■ **Reading passage**:
Last updated by BankersClub on May 20, 2026

Quick Answer: This is the complete JAIIB AFM Formula Sheet for 2026 — all formulas for Paper 3 (Accounting & Financial Management for Bankers) in one printable page. Covers Ratio Analysis, TVM, Depreciation, Capital Budgeting, Cost of Capital (WACC), Leverage, Bond Valuation, Standard Costing Variances, EOQ, Working Capital, and Banking Ratios — with worked examples for every topic.

Paper III (Accounting & Financial Management for Bankers) is the most numerical paper in JAIIB. Most candidates who fail AFM fail because they read the textbook without solving enough problems — and because they do not have a formula sheet to revise from the night before the exam. This page covers every formula you need for JAIIB AFM 2026, organised by topic, with one worked example for each.

How to use this: Print this page (Ctrl+P → Save as PDF → A4, Background graphics ON). Review once a day in the final 2 weeks. Solve at least 5 numericals per formula cluster per week.

1. Ratio Analysis

Ratio analysis typically accounts for 20–25 MCQs in AFM — the highest single topic weight. Master this first.

Ratio Formula What it tells you
Current Ratio Current Assets ÷ Current Liabilities Short-term liquidity. Ideal: 2:1
Quick Ratio (Acid Test) (CA − Inventory − Prepaid) ÷ CL Immediate liquidity. Ideal: 1:1
Debt-Equity Ratio Long-term Debt ÷ Shareholders’ Equity Leverage / financial risk
Proprietary Ratio Shareholders’ Equity ÷ Total Assets Proportion of assets financed by owners
Gross Profit Ratio (Gross Profit ÷ Net Sales) × 100 Core trading profitability
Net Profit Ratio (Net Profit after Tax ÷ Net Sales) × 100 Overall profitability
Return on Equity (ROE) (Net Profit after Tax ÷ Shareholders’ Equity) × 100 Return to equity shareholders
Return on Assets (ROA) (Net Profit after Tax ÷ Total Assets) × 100 Efficiency of asset utilisation
Debtors Turnover Net Credit Sales ÷ Average Debtors How quickly debtors pay
Debtors Collection Period 365 ÷ Debtors Turnover Ratio Average days to collect receivables
Inventory Turnover COGS ÷ Average Inventory How quickly inventory is sold
Creditors Turnover Net Credit Purchases ÷ Average Creditors How quickly the firm pays its suppliers
Fixed Assets Turnover Net Sales ÷ Net Fixed Assets Efficiency of fixed asset use
Interest Coverage Ratio EBIT ÷ Interest Charges Ability to service debt
Worked example: Current Assets ₹8,00,000 | Current Liabilities ₹4,00,000 | Inventory ₹2,50,000.

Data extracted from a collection
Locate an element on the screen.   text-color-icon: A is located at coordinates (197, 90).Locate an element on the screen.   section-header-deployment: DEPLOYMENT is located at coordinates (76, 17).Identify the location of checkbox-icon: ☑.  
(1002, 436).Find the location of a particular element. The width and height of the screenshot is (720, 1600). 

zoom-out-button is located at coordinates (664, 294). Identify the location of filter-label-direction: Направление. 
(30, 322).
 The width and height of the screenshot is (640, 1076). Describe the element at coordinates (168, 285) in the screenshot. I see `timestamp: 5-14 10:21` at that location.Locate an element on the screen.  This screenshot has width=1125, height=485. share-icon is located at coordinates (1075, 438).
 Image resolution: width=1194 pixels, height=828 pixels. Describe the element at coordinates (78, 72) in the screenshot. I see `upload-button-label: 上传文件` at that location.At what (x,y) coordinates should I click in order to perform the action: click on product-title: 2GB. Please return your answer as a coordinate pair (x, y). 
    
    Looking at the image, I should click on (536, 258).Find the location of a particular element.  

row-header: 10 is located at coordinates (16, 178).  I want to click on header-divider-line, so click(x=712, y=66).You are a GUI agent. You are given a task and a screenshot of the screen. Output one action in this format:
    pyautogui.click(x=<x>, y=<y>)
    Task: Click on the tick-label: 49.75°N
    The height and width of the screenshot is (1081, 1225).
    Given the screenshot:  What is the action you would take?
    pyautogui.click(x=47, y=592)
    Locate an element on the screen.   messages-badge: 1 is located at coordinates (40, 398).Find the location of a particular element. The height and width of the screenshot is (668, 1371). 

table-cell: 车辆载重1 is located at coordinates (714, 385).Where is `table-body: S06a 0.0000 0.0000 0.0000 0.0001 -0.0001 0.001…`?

■ **Parts of the exercise**:
- 1) Reproduce the stretch of the JAIIB AFM formula sheet from "How to use this: Print" through "cluster per week.".
- 2) Carry the JAIIB AFM formula sheet on from the point where it ends.
These rows were drawn from a separate source, not from the JAIIB AFM formula sheet.

■ **Answers for the tasks**:
- 1)
How to use this: Print this page (Ctrl+P → Save as PDF → A4, Background graphics ON). Review once a day in the final 2 weeks. Solve at least 5 numericals per formula cluster per week.

- 2)
• Current Ratio = 8,00,000 ÷ 4,00,000 = 2.0 (ideal)
• Quick Ratio = (8,00,000 − 2,50,000) ÷ 4,00,000 = 1.375

2. Time Value of Money (TVM)

Concept Formula Variables
Simple Interest SI = P × R × T ÷ 100 P=Principal, R=Rate%, T=Time(years)
Compound Interest — FV FV = PV × (1 + r)ⁿ r=rate per period, n=no. of periods
Present Value PV = FV ÷ (1 + r)ⁿ Discounting future value to today
Effective Annual Rate (EAR) EAR = (1 + r/m)ᵐ − 1 m = compounding frequency per year
Annuity (ordinary) — PV PVA = PMT × [1 − (1+r)⁻ⁿ] ÷ r PMT at end of each period (e.g. EMI)
Annuity (ordinary) — FV FVA = PMT × [(1+r)ⁿ − 1] ÷ r Future value of recurring deposits
Annuity Due — PV PVA(due) = PVA(ordinary) × (1 + r) PMT at beginning of each period (lease)
Perpetuity PV PV = PMT ÷ r Infinite equal payments
EMI (loan repayment) EMI = Loan ÷ PVIFA(r, n) PVIFA value given in exam tables
Rule of 72 (doubling time) Years to double = 72 ÷ Rate% Quick mental estimate only
Worked example — EAR: Nominal rate 12% compounded monthly → EAR = (1 + 0.12/12)¹² − 1 = (1.01)¹² − 1 = 12.68%
Worked example — EMI: Loan ₹1,00,000 at 12% for 5 years. PVIFA(12%,5) = 3.605. EMI = 1,00,000 ÷ 3.605 = ₹27,740

3. Depreciation Methods

Method Formula Key point
Straight Line Method (SLM) (Cost − Residual Value) ÷ Useful Life Equal annual depreciation. Book value reaches residual value exactly.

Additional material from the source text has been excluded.